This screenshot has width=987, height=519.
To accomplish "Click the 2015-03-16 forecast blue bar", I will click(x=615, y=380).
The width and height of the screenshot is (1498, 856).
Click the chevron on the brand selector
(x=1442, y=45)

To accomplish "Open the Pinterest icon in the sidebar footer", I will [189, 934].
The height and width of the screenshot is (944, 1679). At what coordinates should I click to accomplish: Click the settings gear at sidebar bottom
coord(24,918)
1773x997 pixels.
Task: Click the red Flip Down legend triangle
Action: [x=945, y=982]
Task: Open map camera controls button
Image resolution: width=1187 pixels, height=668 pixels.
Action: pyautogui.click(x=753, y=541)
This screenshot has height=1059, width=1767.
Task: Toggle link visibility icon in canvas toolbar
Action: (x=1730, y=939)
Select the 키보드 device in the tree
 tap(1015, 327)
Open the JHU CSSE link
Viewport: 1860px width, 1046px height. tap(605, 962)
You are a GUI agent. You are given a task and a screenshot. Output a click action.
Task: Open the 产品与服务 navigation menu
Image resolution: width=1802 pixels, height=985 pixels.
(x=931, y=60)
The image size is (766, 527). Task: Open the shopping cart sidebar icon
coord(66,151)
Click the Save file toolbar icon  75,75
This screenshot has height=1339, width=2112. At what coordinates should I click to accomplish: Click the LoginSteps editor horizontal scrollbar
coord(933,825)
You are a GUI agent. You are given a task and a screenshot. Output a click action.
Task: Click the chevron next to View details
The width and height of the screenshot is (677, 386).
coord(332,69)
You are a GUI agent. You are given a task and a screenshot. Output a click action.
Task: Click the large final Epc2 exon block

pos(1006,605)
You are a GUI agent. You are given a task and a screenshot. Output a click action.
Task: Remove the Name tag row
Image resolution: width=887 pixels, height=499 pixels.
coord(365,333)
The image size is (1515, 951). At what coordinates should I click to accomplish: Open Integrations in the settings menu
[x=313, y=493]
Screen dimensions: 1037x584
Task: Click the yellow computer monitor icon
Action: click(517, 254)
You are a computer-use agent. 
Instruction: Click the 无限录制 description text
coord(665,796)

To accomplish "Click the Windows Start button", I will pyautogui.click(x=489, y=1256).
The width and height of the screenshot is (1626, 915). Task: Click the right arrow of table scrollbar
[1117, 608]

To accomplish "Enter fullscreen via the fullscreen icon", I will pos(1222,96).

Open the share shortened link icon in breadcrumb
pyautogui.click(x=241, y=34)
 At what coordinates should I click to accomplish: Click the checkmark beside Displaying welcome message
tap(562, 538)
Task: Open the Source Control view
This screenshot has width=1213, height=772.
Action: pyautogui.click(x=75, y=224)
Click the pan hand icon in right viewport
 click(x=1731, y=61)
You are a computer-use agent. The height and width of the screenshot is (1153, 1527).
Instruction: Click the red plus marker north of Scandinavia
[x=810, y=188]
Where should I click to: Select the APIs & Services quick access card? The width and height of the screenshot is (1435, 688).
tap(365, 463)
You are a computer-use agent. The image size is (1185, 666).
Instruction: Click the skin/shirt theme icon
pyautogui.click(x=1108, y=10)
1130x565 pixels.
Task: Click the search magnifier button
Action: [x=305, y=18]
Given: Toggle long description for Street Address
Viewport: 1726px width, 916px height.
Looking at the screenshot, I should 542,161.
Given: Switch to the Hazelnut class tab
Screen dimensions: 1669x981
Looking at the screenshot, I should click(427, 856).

*****

Write out the entries above once more, without altering anything.

This screenshot has width=987, height=519.
To accomplish "Click the 2015-03-16 forecast blue bar", I will click(x=615, y=380).
The width and height of the screenshot is (1498, 856).
Click the chevron on the brand selector
(x=1442, y=45)

To accomplish "Open the Pinterest icon in the sidebar footer", I will [189, 934].
The height and width of the screenshot is (944, 1679). At what coordinates should I click to accomplish: Click the settings gear at sidebar bottom
coord(24,918)
1773x997 pixels.
Task: Click the red Flip Down legend triangle
Action: [x=945, y=982]
Task: Open map camera controls button
Image resolution: width=1187 pixels, height=668 pixels.
Action: pyautogui.click(x=753, y=541)
This screenshot has height=1059, width=1767.
Task: Toggle link visibility icon in canvas toolbar
Action: (x=1730, y=939)
Select the 키보드 device in the tree
 tap(1015, 327)
Open the JHU CSSE link
Viewport: 1860px width, 1046px height. tap(605, 962)
You are a GUI agent. You are given a task and a screenshot. Output a click action.
Task: Open the 产品与服务 navigation menu
Image resolution: width=1802 pixels, height=985 pixels.
(x=931, y=60)
The image size is (766, 527). Task: Open the shopping cart sidebar icon
coord(66,151)
Click the Save file toolbar icon  75,75
This screenshot has height=1339, width=2112. At what coordinates should I click to accomplish: Click the LoginSteps editor horizontal scrollbar
coord(933,825)
You are a GUI agent. You are given a task and a screenshot. Output a click action.
Task: Click the chevron next to View details
The width and height of the screenshot is (677, 386).
coord(332,69)
You are a GUI agent. You are given a task and a screenshot. Output a click action.
Task: Click the large final Epc2 exon block

pos(1006,605)
You are a GUI agent. You are given a task and a screenshot. Output a click action.
Task: Remove the Name tag row
Image resolution: width=887 pixels, height=499 pixels.
coord(365,333)
The image size is (1515, 951). At what coordinates should I click to accomplish: Open Integrations in the settings menu
[x=313, y=493]
Screen dimensions: 1037x584
Task: Click the yellow computer monitor icon
Action: click(517, 254)
You are a computer-use agent. 
Instruction: Click the 无限录制 description text
coord(665,796)

To accomplish "Click the Windows Start button", I will pyautogui.click(x=489, y=1256).
The width and height of the screenshot is (1626, 915). Task: Click the right arrow of table scrollbar
[1117, 608]

To accomplish "Enter fullscreen via the fullscreen icon", I will pos(1222,96).

Open the share shortened link icon in breadcrumb
pyautogui.click(x=241, y=34)
 At what coordinates should I click to accomplish: Click the checkmark beside Displaying welcome message
tap(562, 538)
Task: Open the Source Control view
This screenshot has width=1213, height=772.
Action: pyautogui.click(x=75, y=224)
Click the pan hand icon in right viewport
 click(x=1731, y=61)
You are a computer-use agent. The height and width of the screenshot is (1153, 1527).
Instruction: Click the red plus marker north of Scandinavia
[x=810, y=188]
Where should I click to: Select the APIs & Services quick access card? The width and height of the screenshot is (1435, 688).
tap(365, 463)
You are a computer-use agent. The image size is (1185, 666).
Instruction: Click the skin/shirt theme icon
pyautogui.click(x=1108, y=10)
1130x565 pixels.
Task: Click the search magnifier button
Action: [x=305, y=18]
Given: Toggle long description for Street Address
Viewport: 1726px width, 916px height.
Looking at the screenshot, I should 542,161.
Given: Switch to the Hazelnut class tab
Screen dimensions: 1669x981
Looking at the screenshot, I should click(427, 856).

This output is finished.